More projects have followed in rapid succession. In order to build an Internet-based currency exchange for corporate customers, for example, Wells Fargo brought in OOP Inc., a Chesapeake, Virginia-based company that specializes in object-oriented programming -- a fast-track way of creating software. Wells Fargo could have tried to run the entire project internally, acknowledges Greg Shaurette, 38, an OOP principal. "But even a big bank like Wells Fargo might not have enough time and expertise to staff up for this," he says. "With us, it's a matter of 'been there, done that.'"
As tech-savvy startups help Wells Fargo move to the Web, it's becoming startlingly clear that a lot of routine banking can be done faster and cheaper on the Net. "A lot of customers' questions about wire transfers or interest rates are being handled by highly paid people,'' Ostler observes. "There's no reason for bank officers to be fielding calls from customers asking, 'Did the wire transfer go out?' We hope that with the Internet, we can do in one step what now takes two or three rounds."
Initially, Ellis's group worked in traditional banking offices in downtown San Francisco. Even there, though, Ellis set a casual but intense pace -- coming to the office in blue jeans most days, but starting work at 7 AM and frequently putting in 12-hour or longer days. Then, in May, Ellis's team moved to SoMa.
Putting desks on rollers isn't just an attempt to look cool, says Danny Peltz, 32, a senior vice president who is part of Ellis's team. It helps bankers to assemble the right-sized team for a project and then to disband within minutes of completing a task. Similarly, the office's open layout means that people can overhear snippets of others' conversations -- and can jump in with helpful ideas. As Peltz puts it, "It's nobody's space, and it's everybody's space."

(Collected data entries)
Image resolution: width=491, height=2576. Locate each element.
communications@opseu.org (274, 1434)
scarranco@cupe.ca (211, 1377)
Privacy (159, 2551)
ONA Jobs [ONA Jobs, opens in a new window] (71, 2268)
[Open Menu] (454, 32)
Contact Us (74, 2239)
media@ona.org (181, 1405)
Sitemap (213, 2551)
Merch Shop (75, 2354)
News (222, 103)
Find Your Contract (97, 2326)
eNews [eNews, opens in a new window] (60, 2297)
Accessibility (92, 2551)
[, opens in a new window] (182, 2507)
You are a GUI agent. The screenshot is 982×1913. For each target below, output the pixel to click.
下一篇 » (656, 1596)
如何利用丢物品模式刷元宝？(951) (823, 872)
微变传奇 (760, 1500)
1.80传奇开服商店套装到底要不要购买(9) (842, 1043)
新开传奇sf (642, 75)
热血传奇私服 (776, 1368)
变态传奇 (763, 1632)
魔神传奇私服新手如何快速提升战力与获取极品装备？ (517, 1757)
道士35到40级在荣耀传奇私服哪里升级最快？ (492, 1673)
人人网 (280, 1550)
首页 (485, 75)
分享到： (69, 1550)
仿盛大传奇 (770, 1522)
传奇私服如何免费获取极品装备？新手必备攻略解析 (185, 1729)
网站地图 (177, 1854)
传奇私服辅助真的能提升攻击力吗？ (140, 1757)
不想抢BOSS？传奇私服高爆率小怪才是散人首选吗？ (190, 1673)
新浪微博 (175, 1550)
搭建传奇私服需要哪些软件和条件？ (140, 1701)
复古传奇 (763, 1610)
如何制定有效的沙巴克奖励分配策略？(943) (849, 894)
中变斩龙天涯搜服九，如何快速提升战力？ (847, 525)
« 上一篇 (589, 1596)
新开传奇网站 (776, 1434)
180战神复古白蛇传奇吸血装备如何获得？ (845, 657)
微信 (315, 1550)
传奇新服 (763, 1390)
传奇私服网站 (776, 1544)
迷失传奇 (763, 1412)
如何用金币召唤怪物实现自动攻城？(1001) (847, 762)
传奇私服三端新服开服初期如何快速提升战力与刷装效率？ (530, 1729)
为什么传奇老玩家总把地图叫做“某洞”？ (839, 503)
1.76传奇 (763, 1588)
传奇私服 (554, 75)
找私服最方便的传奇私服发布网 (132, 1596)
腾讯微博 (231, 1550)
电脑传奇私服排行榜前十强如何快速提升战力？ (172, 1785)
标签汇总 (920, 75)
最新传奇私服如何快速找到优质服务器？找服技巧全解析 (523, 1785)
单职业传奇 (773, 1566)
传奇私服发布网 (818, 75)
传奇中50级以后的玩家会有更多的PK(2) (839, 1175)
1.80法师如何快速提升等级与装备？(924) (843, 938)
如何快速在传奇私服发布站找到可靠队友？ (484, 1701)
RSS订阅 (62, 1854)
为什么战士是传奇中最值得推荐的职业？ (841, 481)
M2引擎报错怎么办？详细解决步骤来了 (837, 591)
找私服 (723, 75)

SET OF TASKS –
1. Repeat the part of the Wells Fargo article starting with "Initially, Ellis's group" and going on through "moved to SoMa.".
2. Which people does the Wells Fargo article mention by name?
3. In the Wells Fargo article, at what time did Ellis start work?
Rely only on the Wells Fargo article when answering.

SOLUTIONS TO THE EXERCISE –
1.
Initially, Ellis's group worked in traditional banking offices in downtown San Francisco. Even there, though, Ellis set a casual but intense pace -- coming to the office in blue jeans most days, but starting work at 7 AM and frequently putting in 12-hour or longer days. Then, in May, Ellis's team moved to SoMa.

2. Greg Shaurette, Ostler, Ellis, Danny Peltz

3. 7 AM